━━━━━ DATA TO USE
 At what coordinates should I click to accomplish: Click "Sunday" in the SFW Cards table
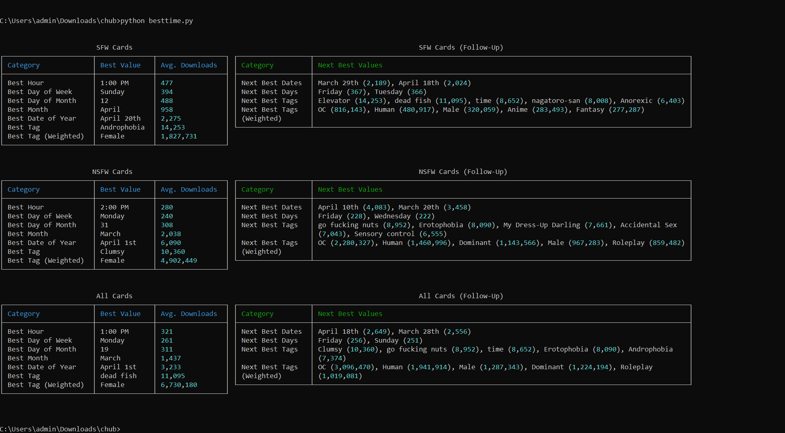[x=112, y=92]
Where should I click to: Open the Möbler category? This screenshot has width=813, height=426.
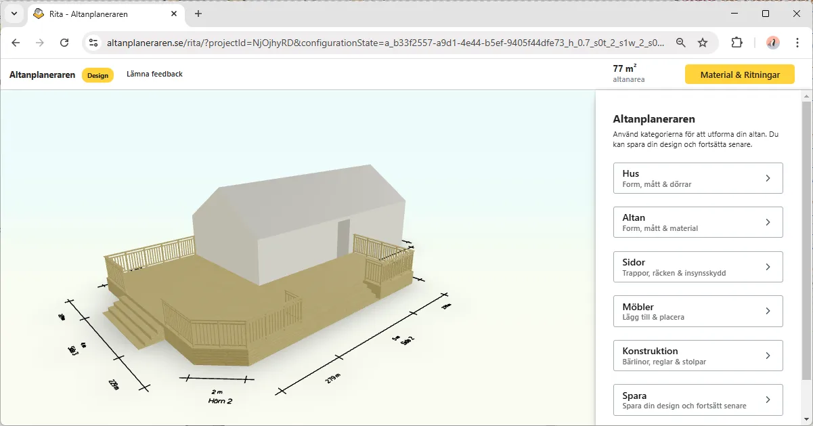pyautogui.click(x=698, y=311)
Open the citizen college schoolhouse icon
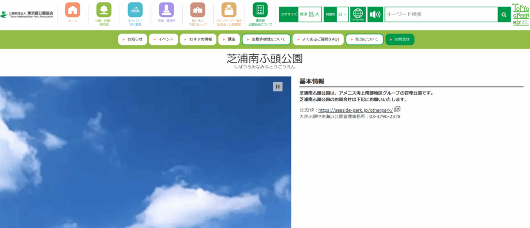This screenshot has width=530, height=228. pyautogui.click(x=197, y=10)
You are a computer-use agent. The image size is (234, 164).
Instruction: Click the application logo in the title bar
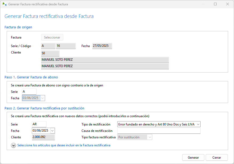point(5,4)
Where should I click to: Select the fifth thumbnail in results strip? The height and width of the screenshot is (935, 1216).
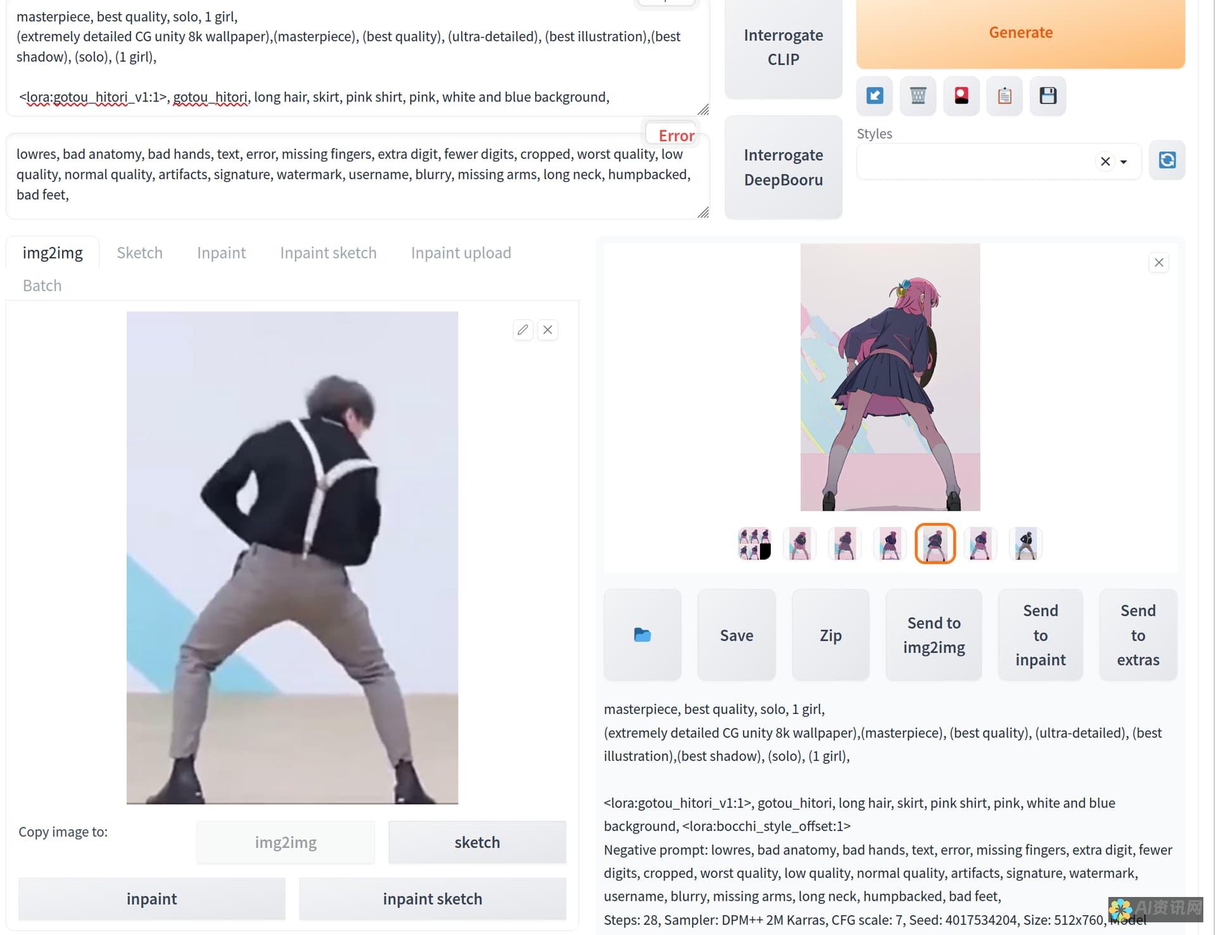point(934,543)
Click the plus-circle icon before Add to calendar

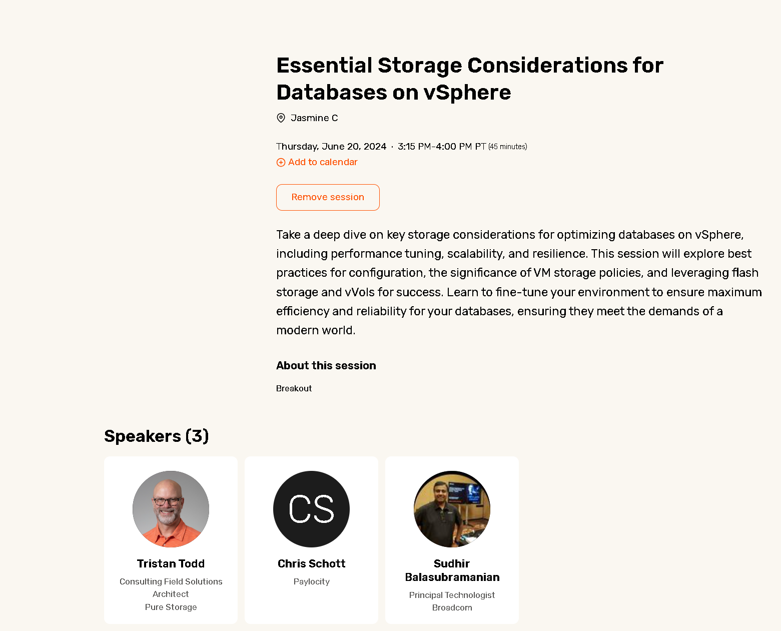point(281,163)
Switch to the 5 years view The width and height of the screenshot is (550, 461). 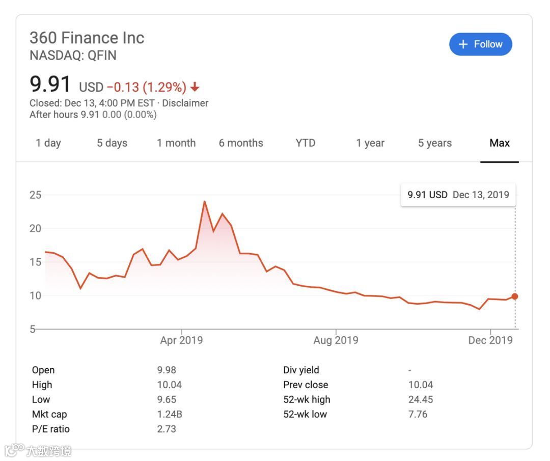click(x=434, y=143)
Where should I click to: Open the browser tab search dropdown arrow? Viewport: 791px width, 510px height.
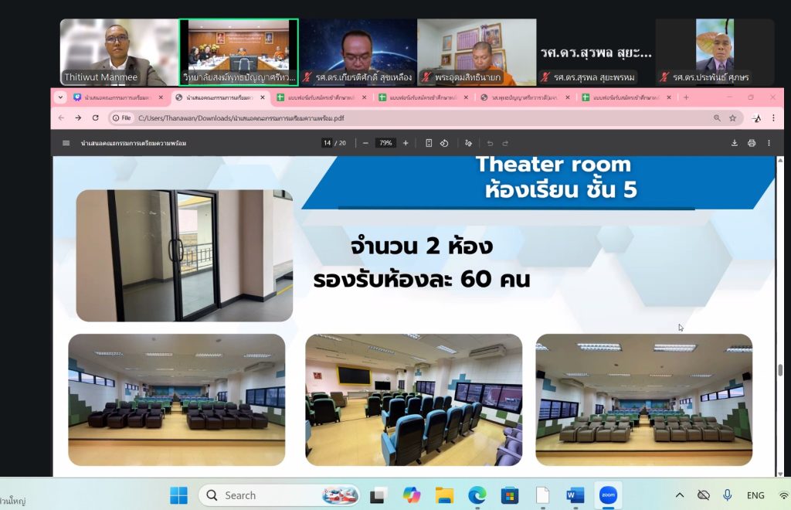[60, 97]
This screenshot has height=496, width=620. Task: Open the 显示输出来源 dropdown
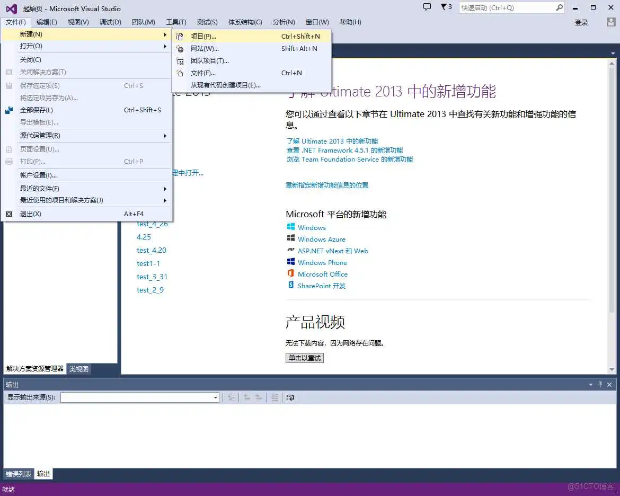pos(215,397)
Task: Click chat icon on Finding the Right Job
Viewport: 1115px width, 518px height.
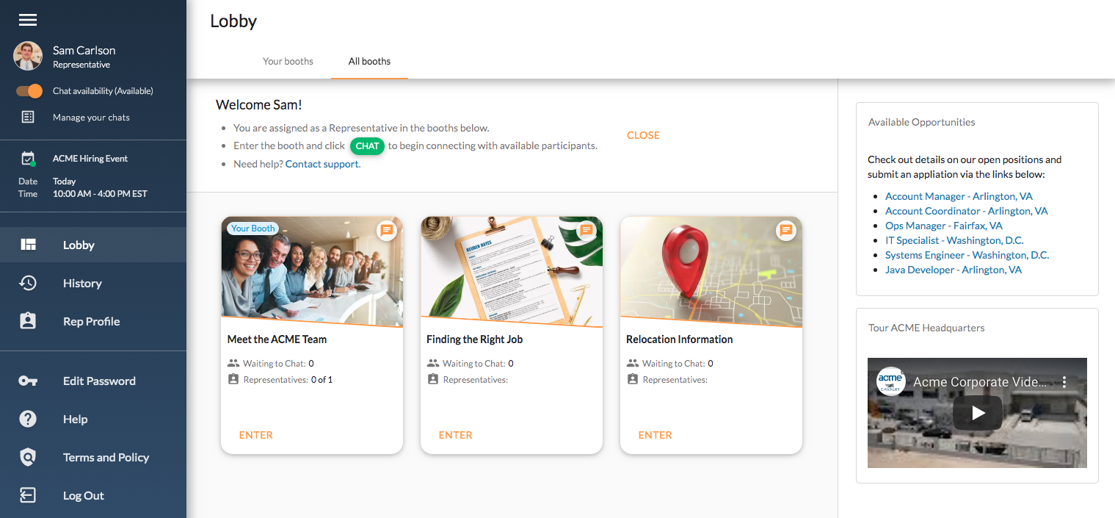Action: coord(586,231)
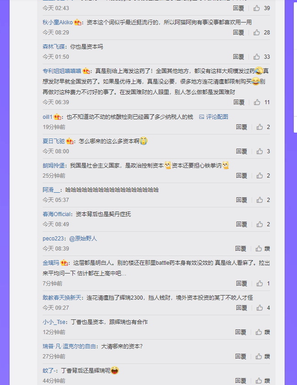The height and width of the screenshot is (385, 297).
Task: Like 专利姐姐嘻嘻嘻's comment via thumbs-up icon
Action: [257, 102]
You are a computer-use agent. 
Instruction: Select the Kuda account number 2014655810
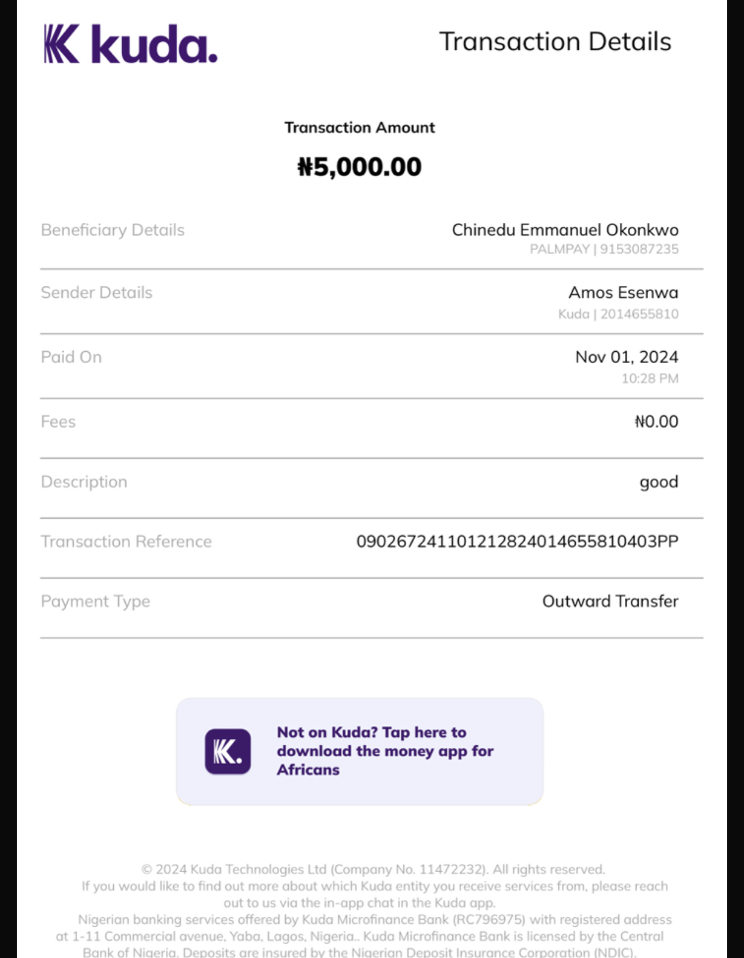coord(639,314)
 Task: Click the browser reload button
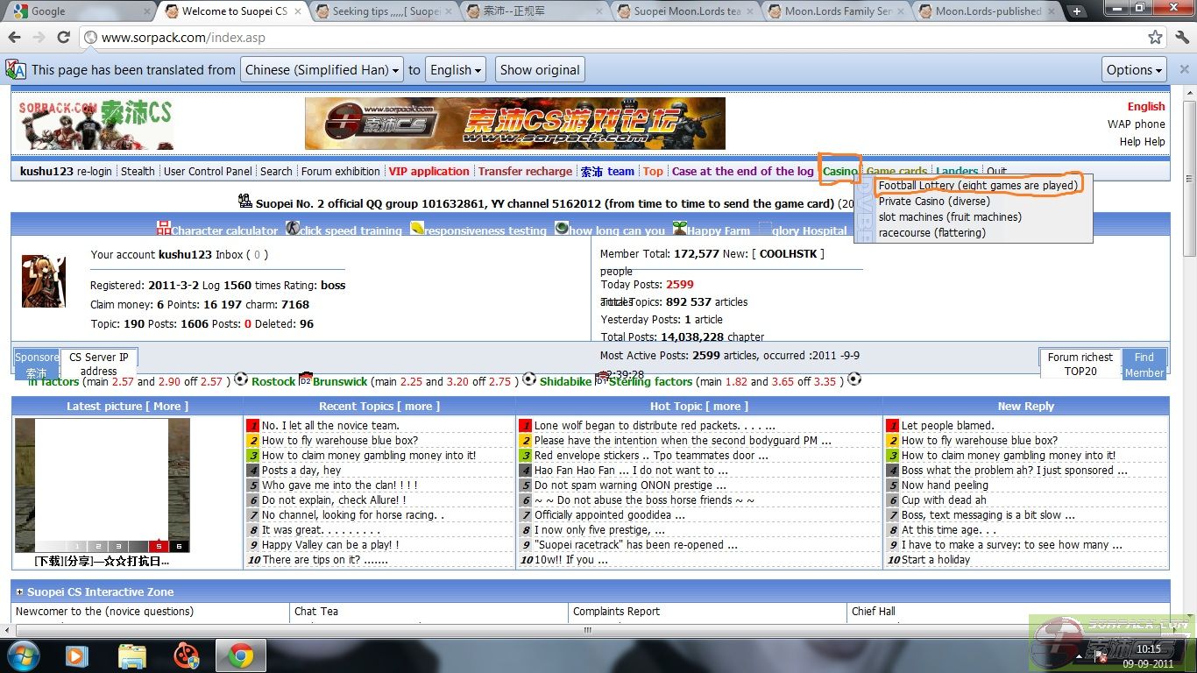[63, 38]
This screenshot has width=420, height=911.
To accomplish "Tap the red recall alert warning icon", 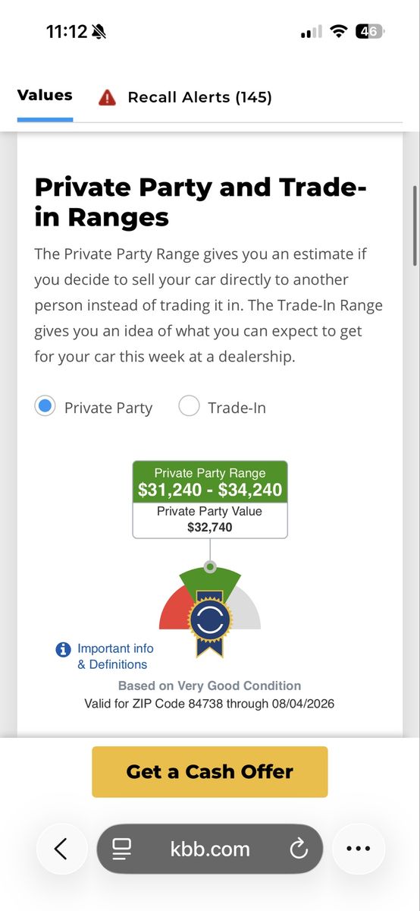I will tap(107, 97).
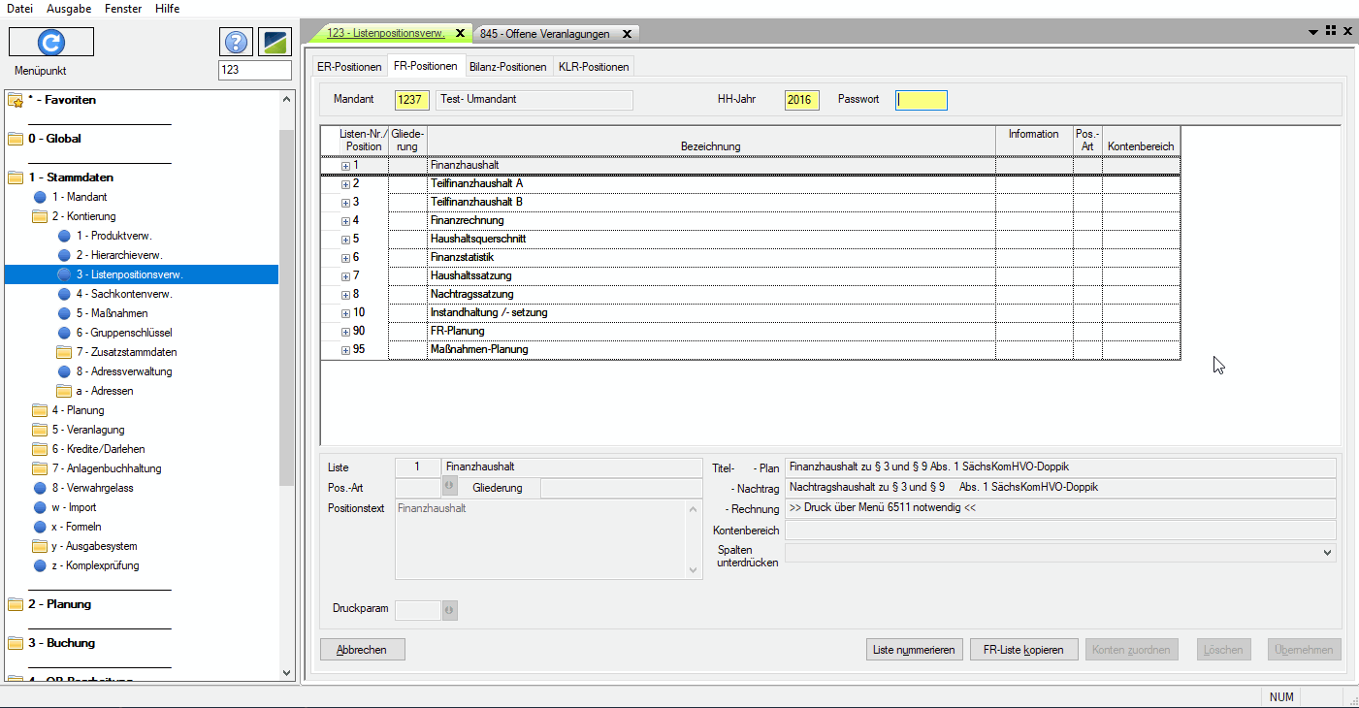Click the green-blue logo icon button
1359x708 pixels.
click(x=275, y=43)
━━━━━━━━━━
▶ ASSIGNED TASK: Across the records above, tally the lines that contain "agent" and give the result as a number alone.

▶ EXERCISE RESULT: 2